# Can't dial in a certain roast



## NightRave (Feb 28, 2020)

Hi All! I have Faema Carisma A1 and this week got the Baratza Sette 270. I have no issues with Darker roasts but I found one bean that smells amazing, but I can't get it not to suck.

I'm using naked porta filter and tried 17-19g (I am weighing it on a scale). I went to the step where my coffee machine chokes and start getting courser until I got the 1.5X of espresso. It takes 30- 35 seconds. I tried water 96c up to 99c. Tampering softer, but.

A) can't get away from channeling. Sometimes more sometimes less, but it's always there. The coffee comes from the grinder very fluffy, and I gentry stir it with a needle and tamper and make sure it's leveled

B) it always tastes on the sour side which I don't understand.

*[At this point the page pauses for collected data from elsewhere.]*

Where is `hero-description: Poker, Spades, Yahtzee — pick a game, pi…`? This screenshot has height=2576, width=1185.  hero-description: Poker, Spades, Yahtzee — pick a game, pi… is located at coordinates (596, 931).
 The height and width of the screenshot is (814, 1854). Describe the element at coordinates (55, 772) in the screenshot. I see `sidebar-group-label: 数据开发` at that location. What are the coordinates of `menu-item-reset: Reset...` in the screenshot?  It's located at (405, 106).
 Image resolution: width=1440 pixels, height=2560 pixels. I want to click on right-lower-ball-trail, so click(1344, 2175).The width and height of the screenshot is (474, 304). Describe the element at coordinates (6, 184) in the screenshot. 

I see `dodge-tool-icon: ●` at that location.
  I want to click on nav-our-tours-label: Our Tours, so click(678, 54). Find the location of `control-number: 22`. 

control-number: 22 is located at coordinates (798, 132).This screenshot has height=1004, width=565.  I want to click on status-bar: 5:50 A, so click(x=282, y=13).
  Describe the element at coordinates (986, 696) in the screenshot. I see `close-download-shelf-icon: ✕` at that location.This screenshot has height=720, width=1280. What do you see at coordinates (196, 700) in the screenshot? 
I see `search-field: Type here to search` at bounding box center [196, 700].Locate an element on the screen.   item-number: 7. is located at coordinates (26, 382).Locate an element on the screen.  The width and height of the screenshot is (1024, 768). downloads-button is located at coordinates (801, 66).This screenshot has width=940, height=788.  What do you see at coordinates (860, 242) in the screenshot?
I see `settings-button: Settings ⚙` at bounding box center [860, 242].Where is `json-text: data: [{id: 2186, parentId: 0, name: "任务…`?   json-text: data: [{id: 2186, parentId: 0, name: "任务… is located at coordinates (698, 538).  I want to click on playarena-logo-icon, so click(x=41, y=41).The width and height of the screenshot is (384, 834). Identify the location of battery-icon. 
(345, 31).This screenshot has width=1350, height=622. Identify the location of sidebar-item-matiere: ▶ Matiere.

When I look at my puck, it is never dry. It does hold the form, but is either a bit mushy on the top or there is still a bit water on top.


----------



## MWJB (Feb 28, 2012)

Stick to the same dose.

Pull more shot out from the dose, if the roast is on the lighter side it will be sour when you under-extract (dark roasts are more tolerant to under-extraction).


----------



## Longmanh (Mar 30, 2020)

In my opinion, you need to go slightly coarser. Any water on top of the puck shows that the water is struggling to get through.

How's your tamp pressure?

A good way of testing this is to put some scales that can handle 13kg of pressure underneath the portafilter and then tamp with the pressure you normally would. You want to aim for no more than 13kg. That may help. 👍


----------



## TomHughes (Dec 16, 2019)

Longmanh said:


> In my opinion, you need to go slightly coarser. Any water on top of the puck shows that the water is struggling to get through.
> 
> How's your tamp pressure?
> 
> A good way of testing this is to put some scales that can handle 13kg of pressure underneath the portafilter and then tamp with the pressure you normally would. You want to aim for no more than 13kg. That may help. 👍


 I don't think that is strictly true, water is just due to more headspace

https://www.baristahustle.com/blog/for-a-good-puck/

Also tamping doesn't need to be a defined pressure, just adequate to compress the grinds and create a level surface. Perfecting technique should focus on a level surface not on a certain pressure


----------



## Longmanh (Mar 30, 2020)

It's not always just due to the headspace but it can be a factor.

Depending on what/where you read, you'll find 20-30 pounds is a good tamp pressure. If you don't have enough pressure but a level basket, then you'll under extract and visa versa. They both go hand in hand.

What would your advice be for the OP?


----------